More than 35 presenters are expected over the weekend, many from William & Mary, which offers a study-abroad program on pilgrimage studies in Santiago de Compostela, Spain each summer.

However, Greenia says there are also presenters flying in from as far away as Oregon.

Pilgrimage for many traditions is now becoming one of the great metaphors for spiritual engagement and development, he added.

The educational value of a pilgrimage is widespread and varied.

King’s University in Ontario uses it as part of its sociology program. The University of Michigan uses the Camino de Santiago as an architectural/historical tour because one can see pre-Romanesque, Romanesque, Gothic, Renaissance, Baroque, Rococo and modern buildings along the entire trail.

Greenia says that officers in the German army are required to visit concentration camps in Eastern Europe.

“It is part of their military training and formation,” he said. “Their attitude is, ‘we have to know, visibly, what we participated in during the war.’”

American pilgrimages that have evolved include visiting Ground Zero in New York, the Vietnam Memorial in Washington, D.C., or touring Gettysburg and other Civil War battlefields.

“These days, Americans are treating these secular pilgrimages as a trans-generational experience, combining what a pilgrimage is with what our history is,” Greenia said. “People are recovering sections of the Trail of Tears here in the South that anyone can walk to feel what others felt when they were forced into exile. The Underground Railroad is important so that young blacks can feel what it was like for their ancestors to make that journey to freedom.”

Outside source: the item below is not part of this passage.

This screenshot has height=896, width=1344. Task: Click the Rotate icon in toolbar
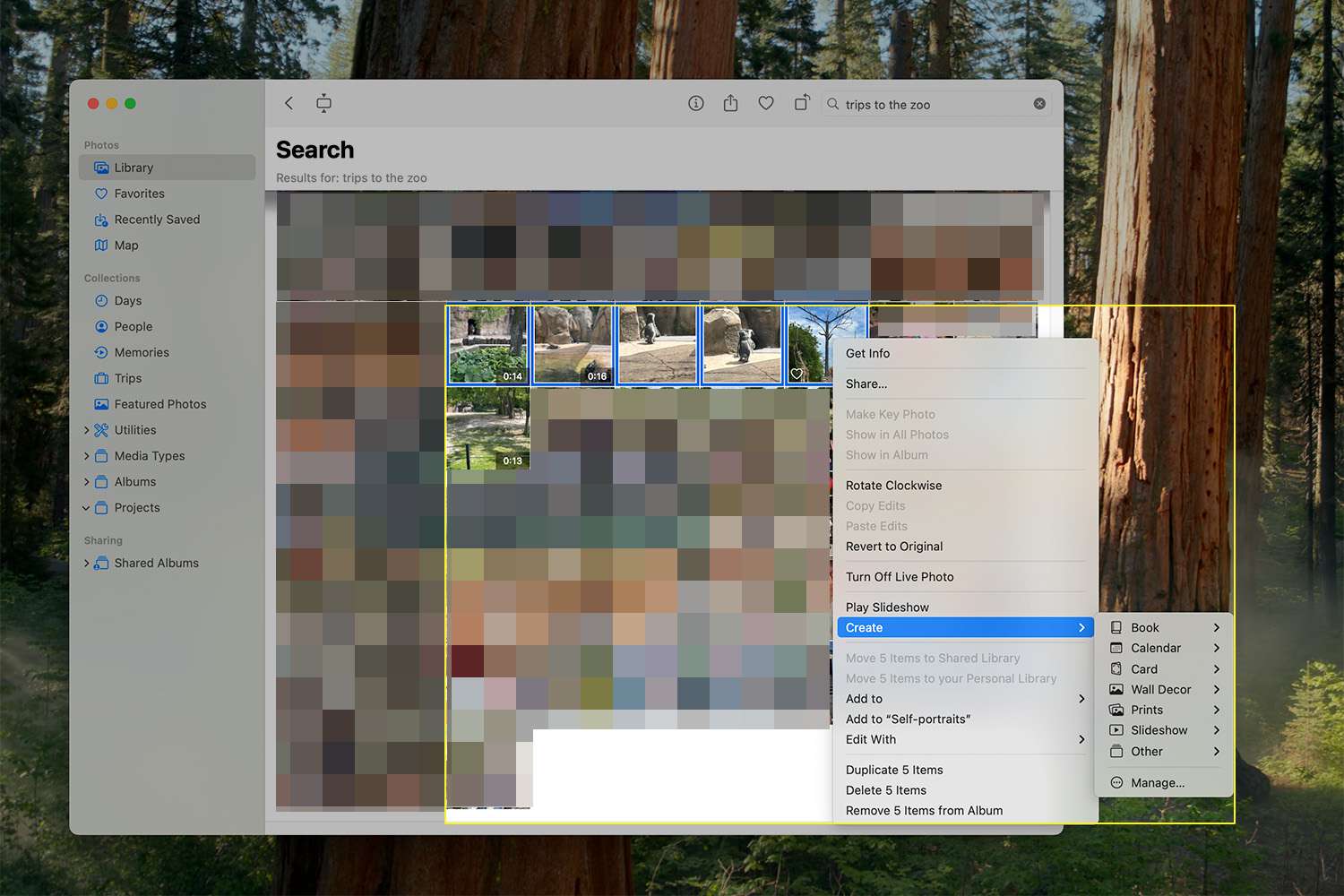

Despite the evolution of the pilgrimage, traditional centuries-old treks still remain popular today, including the Camino de Santiago pilgrimage which ends in Santiago de Compostela.

That city suffered a devastating blow in July when a train derailed, killing 80 people and injuring more than 160, including many pilgrims. The accident occurred on the eve of a religious festival that draws tens of thousands of pilgrims from across the globe to the city. A student from Christopher Newport University who was on the pilgrimage lost his mother in the derailment; his father and sister were also injured.

In an effort to honor those who were killed or injured in the tragedy, the William & Mary symposium organizers will make a quiet reflection room available during the event. Participants are also invited to place a stone on a cairn of remembrance and sign a memorial scroll that will be sent to Pilgrims Office in Santiago.

Students, faculty, staff and community members who have never experienced a pilgrimage have the opportunity to try one out immediately following the symposium with a locally-organized Pilgrims Walk.

The walk, which begins at 12:30 at the Days Inn Downtown on Richmond Road, offers students interested in applying to William & Mary’s summer program in Spain a chance to sample the Camino de Santiago trek and meet pilgrims who have walked thousands of miles across the world, said Greenia.